Pour le petit frère ou la petite soeur, elle se doute bien qu’elle n’aura pas la chance d’échapper à une autre FIV avec les doses éléphantesques de puregon (la fameuse cartouche de secours). Quoique… On peut imaginer un bébé couette dans la foulée.

Avec Juliana. Tout est possible 😉

Bon aller, je passe la patate chaude à qui ? Lolie la PMEtte !

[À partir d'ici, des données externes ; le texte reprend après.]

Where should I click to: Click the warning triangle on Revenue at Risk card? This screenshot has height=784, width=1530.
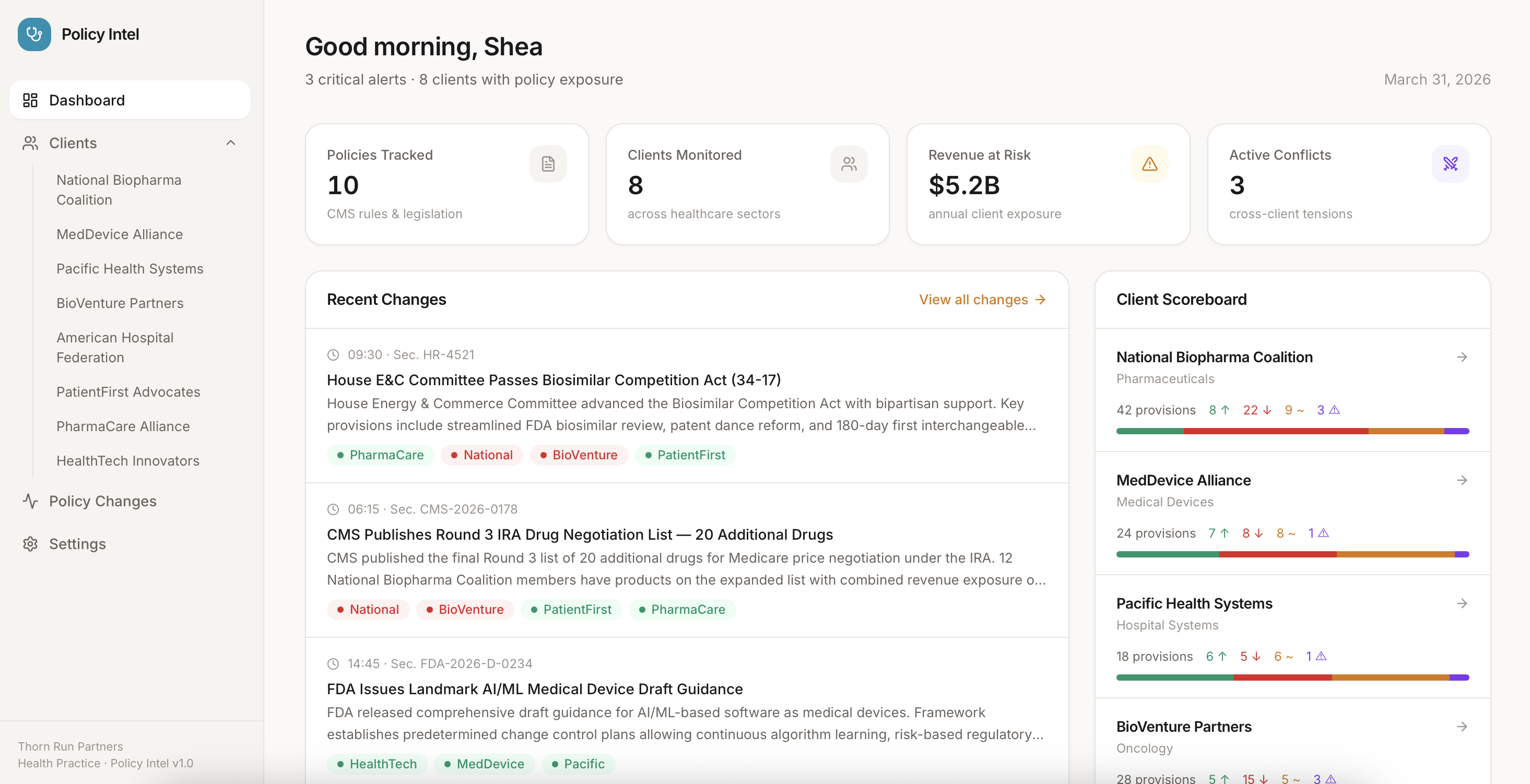(x=1150, y=164)
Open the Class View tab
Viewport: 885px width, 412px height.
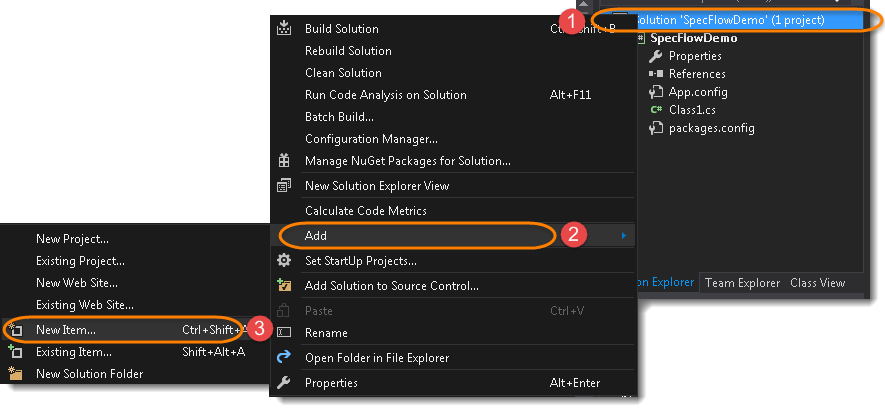point(817,283)
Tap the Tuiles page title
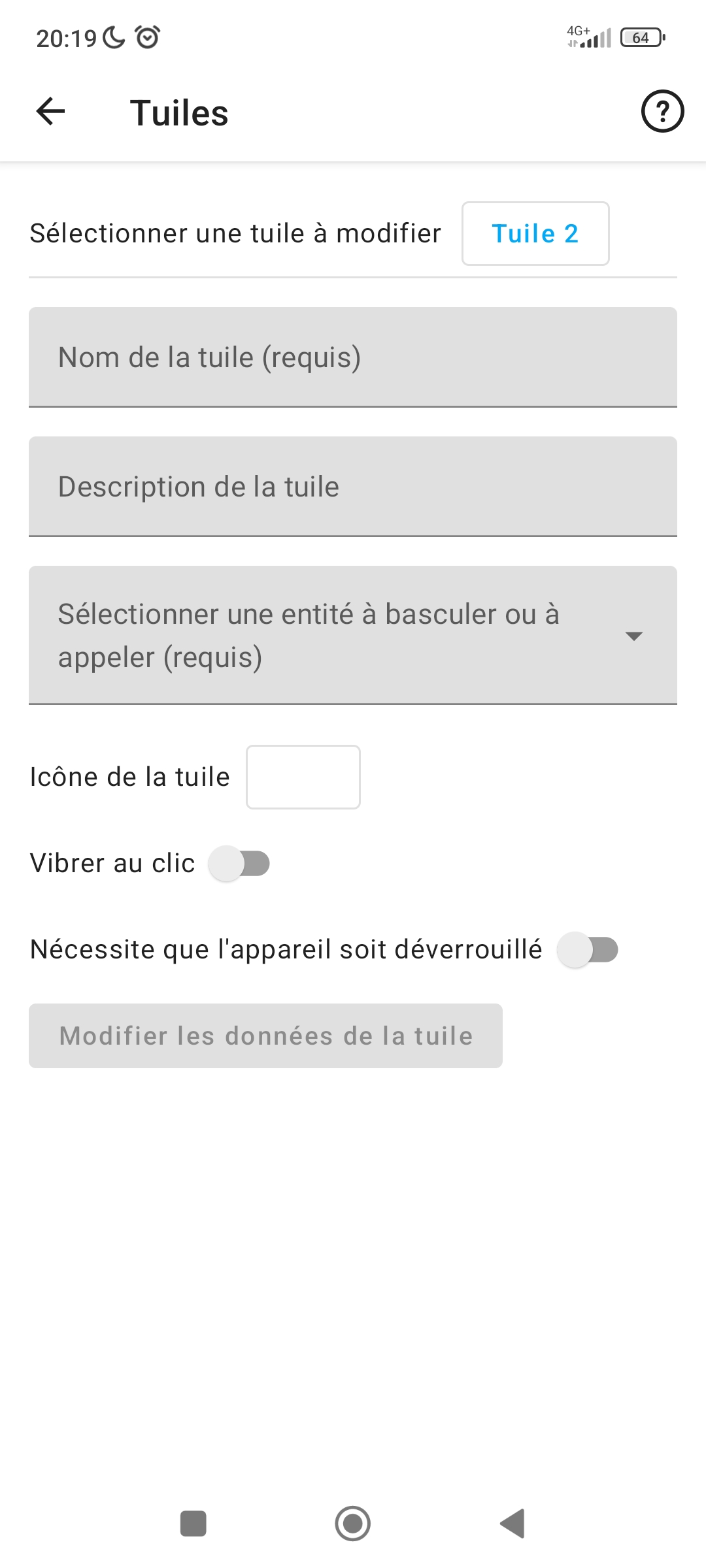The height and width of the screenshot is (1568, 706). point(179,112)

Publié dans A propos de nulliparité

Des news vite faits !

En ce moment, je suis un peu à cran.

Mais je me soigne. Je viens de voir l’ostéopathe-acupunctrice. J’ai eu droit à une vingtaine d’aiguilles sur le corps avec déblocage des cervicales (enfin, elle a fait ce qu’elle a pu, vu que je résiste au craquage : en gros, je ne me laisse pas faire – ou plutôt mon inconscient ne se laisse pas faire – genre je fais croire que je suis détendue mais non en fait, donc ça craque une première fois parce qu’elle m’a eue par surprise ,après c’est NIET !).

Une fois, les cervicales et les aiguilles posées. Non sans mal, car elle a vu que j’étais à cran, j’ai eu droit  à un doux massage des viscères.

Et ben, je n’y suis pas allée pour rien : ça m’a détendue. Maintenant y’a plus qu’à !

Côté traitement, j’ai commencé hier au soir. Première piqûre en solo de puregon à 75UI.

J’ai pas enfoncé l’aiguille jusqu’au fond, hein ! C’était même du léger sous-cutanée. Pourtant, elle est toute fine, l’aiguille du puregon pen. Mais bon voilà, j’avais peur, comme une grosse trouillarde.

J’ai appuyé et voilà c’est parti. On recommence ce soir.

Demain, c’est la course ! Échographie à Issy les moules à 8h00 puis PDS à Drouot dans la foulée. Dommage, je suis crevée, j’aurais bien mis une option sur une grasse matinée.

AAHH la douce vie en PMA !

Que du bonheur… Enfin presque. (QDBEF)

Publié dans A propos de nulliparité

Quatorze

C’est le nombre de follicules dans mes deux ovaires suite au traitement et repérés lors de la seconde échographie.
Apparemment je réagis très bien, voire trop bien : le centre PMA me recontacte dans l’après-midi pour me signaler qu’il faut diminuer la dose de puregon.
J’ai donc été dans un autre centre d’écho qui n’a pas voulu prendre mon 100% car c’était pas mentionné dans ma carte vitale (le papier, ils s’en foutent).
Là aussi, j’ai eu beau expliqué que ça ne sera jamais marqué sur la carte vitale,  ils n’ont rien voulu entendre…
Et hop : encore 57 € d’avancé.
Total des échographies :

  • Echo 1 : 130€ : remboursement 43€
  • Echo 2 : 57 €
  • Echo 3 : 57 €
  • Echo 4 (peut-être) : 57 €
  • Total  : 301 € (si 4 écho) à avancer 😦
Publié dans A propos de nulliparité

Et de deux !

J’ai jeté hier soir la seconde boîte de décapeptyl.

Finalement ça va vite…

Je suis sous puregon et décapeptyl depuis 5 jours.

J’ai l’impression que ça a des effets sur la libido… 😉

Finalement je réagis vraiment pas comme c’est écrit sur les blogs, forum et sur les boîtes.

Remarques : je suis quand même un cas à part c’est peut-être pour ça.